18 outubro 2024

De um viagem de 26 horas

Não vou falar sobre as alegrias de uma viagem de avião de Lisboa para o Hawaii: saí de casa pelas 04.30h de um Domingo e cheguei ao hotel em Honolulu nesse mesmo dia pelas 22.30h, o que não parece dramático - já fazia isso quando, em miúdo, há mais de 50 anos, ia com a minha mãe a Badajoz. Acontece que entre Hawaii e Portugal há uma diferença de 11 horas. Em resumo: apanhei um voo pelas 6.40h em Portugal e desembarquei 26 horas depois. É mais de um dia entre voos e aeroportos.

Uma viagem destas é um teste à sanidade mental de qualquer criatura. A ideia de que amamos a humanidade e que a diversidade é que dá encanto à espécie humana pode cair num repente: a gorda que vai ao nosso lado no avião e com quem mantemos um contacto físico permanente e inevitável, o velho que aclara a garganta com um volume de som que acordaria um surdo, as pessoas que reclinam os assentos como se não tivessem ninguém atrás ou a pessoa que vê videos partilhando o som com o resto dos passageiros são um desafio. Qual diversidade, qual encanto, qual amor à espécie humana. Uma viagem destas é um convite alegre e recusável à misantropia. 

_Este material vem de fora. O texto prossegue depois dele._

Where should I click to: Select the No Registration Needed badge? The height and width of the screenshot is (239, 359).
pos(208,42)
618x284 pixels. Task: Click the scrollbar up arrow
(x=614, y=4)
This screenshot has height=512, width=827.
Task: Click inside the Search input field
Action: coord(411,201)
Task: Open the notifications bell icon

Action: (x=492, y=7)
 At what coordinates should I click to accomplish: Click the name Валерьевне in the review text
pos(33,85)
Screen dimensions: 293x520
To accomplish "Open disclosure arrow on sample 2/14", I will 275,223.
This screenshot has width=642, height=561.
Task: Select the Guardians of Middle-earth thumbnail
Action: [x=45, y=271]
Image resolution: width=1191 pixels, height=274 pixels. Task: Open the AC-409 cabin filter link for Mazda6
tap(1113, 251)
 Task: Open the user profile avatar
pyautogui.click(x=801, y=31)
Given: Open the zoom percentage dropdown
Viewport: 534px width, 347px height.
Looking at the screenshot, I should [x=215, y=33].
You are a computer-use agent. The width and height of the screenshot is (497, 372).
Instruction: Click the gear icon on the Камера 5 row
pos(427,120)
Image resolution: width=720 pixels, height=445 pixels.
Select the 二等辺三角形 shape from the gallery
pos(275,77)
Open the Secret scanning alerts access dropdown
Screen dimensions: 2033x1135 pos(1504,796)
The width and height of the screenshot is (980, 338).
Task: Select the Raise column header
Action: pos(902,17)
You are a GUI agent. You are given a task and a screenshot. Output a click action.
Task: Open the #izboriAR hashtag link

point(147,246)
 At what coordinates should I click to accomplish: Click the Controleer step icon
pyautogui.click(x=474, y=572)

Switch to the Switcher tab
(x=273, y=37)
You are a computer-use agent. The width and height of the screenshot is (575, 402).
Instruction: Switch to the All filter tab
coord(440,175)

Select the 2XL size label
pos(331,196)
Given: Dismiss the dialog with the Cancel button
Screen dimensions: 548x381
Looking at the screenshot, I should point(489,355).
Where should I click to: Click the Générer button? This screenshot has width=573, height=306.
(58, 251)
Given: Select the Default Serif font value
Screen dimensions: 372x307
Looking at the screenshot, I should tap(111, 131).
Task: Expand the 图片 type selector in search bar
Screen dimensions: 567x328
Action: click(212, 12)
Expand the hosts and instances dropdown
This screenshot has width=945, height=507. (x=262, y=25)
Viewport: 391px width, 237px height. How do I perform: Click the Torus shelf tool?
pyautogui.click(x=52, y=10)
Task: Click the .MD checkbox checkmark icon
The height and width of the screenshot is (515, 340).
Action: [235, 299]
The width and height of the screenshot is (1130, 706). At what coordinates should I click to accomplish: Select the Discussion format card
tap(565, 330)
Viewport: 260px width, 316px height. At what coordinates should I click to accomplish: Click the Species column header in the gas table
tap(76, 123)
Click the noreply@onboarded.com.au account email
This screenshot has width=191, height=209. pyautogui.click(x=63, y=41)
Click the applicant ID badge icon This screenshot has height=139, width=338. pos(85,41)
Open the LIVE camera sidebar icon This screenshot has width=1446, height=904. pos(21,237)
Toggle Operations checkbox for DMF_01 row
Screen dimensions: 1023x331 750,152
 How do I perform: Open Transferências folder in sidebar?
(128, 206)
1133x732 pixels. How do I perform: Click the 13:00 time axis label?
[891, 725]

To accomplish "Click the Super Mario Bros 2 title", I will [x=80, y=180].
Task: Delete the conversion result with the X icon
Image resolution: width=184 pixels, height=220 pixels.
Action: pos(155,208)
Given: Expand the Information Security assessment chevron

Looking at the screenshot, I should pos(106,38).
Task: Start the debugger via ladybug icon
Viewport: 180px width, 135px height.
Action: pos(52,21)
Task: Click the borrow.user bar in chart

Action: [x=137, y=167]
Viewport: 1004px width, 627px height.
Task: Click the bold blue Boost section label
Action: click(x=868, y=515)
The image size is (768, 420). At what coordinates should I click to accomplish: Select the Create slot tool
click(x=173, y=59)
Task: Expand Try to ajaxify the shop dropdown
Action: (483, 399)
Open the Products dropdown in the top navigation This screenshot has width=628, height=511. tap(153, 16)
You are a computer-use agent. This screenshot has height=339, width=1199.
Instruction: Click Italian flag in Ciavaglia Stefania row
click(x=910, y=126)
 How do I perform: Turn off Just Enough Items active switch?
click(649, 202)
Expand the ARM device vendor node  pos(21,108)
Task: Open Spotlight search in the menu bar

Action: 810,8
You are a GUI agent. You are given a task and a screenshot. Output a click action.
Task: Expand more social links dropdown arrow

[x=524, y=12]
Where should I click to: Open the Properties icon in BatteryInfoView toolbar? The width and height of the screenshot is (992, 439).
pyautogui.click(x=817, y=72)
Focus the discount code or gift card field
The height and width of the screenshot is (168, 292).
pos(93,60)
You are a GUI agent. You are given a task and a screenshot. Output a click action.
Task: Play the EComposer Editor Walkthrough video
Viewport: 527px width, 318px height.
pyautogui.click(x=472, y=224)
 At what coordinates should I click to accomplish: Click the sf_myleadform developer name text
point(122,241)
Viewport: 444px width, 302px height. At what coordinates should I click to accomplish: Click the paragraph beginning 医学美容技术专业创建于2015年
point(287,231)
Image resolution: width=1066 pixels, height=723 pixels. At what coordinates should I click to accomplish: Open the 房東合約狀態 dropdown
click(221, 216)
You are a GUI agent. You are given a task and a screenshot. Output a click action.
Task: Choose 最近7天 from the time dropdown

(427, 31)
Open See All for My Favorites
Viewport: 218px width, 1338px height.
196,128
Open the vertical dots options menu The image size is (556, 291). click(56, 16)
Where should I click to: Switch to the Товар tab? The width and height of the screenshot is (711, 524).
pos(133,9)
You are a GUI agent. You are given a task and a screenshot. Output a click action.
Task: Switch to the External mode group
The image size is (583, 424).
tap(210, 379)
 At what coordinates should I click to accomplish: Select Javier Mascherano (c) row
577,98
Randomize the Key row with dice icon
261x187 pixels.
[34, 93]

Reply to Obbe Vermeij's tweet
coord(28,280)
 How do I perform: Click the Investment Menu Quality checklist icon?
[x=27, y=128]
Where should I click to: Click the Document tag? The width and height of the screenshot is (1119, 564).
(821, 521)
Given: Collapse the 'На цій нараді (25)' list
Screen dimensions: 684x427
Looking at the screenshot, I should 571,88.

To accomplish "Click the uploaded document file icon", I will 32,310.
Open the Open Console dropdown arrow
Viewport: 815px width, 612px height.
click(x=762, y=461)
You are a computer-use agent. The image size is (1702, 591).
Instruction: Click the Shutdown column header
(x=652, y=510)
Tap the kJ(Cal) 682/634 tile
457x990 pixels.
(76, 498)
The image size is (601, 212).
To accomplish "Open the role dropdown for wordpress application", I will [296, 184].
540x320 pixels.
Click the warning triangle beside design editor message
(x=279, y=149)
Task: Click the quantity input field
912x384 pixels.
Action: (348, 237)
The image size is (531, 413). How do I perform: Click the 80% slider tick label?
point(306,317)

Temos esta ideia, alimentando um anti-nacionalismo empedernido, que a TAP só é uma companhia decente a partir do momento em que se entra no avião, enquanto muitas outras companhias são decentes enquanto não se entre no avião. Viajei na Lufthansa porque me parecia uma companhia decente; a alternativa seria a United Airlines ou a Air France, com as quais tive experiência menos boas. O embarque em Frankfurt para Vancouver foi de vergonha - confuso, desorganizado, ineficiente, cheio de um excesso de proximidade física desnecessária. Uma incompetência. Comida boa, avião mau, pequeno e desconfortável para uma viagem de 10 horas. É o que temos.

Há uma virtude numa viagem desta dimensão: veem-se filmes que normalmente não se veriam. Como a escolha de entretenimento a bordo era fraquito, dei por mim a ver dois filme:

  • La nuit du verre d'eau (filme franco-libanês): Líbano, Verão de 1958. Três irmãs da boa sociedade cristã passam férias na montanha libanesa. A vida tranquila da aldeia é rodeada pelos ecos de uma revolução em Beirute e pela chegada de dois visitantes franceses. Mas é no interior da família que se vive a agitação. A mais velha das irmãs, Layla, mãe e esposa perfeita, abrirá os olhos sobre a sociedade patriarcal que as mantém sob controlo. No jovem Líbano que sonha com uma época áurea, poderá uma mulher ter um destino diferente daquele que é traçado pelos homens?
  • April, come she will (filme japonês): Shun Fujishiro é psiquiatra e trabalha num hospital universitário em Tóquio. Está noivo de Yayoi Sakamoto. Num dia de Abril, quando está prestes a casar com Yayoi Sakamoto, recebe uma carta do seu primeiro amor, Haru Iyoda. Namoraram há 10 anos. De repente, a sua noiva Yayoi Sakamoto desaparece.

Uma viagem destas torna-nos facilmente misantropos. Não fujo à regra. Salvaram-se ambos os filmes, que vi com gosto.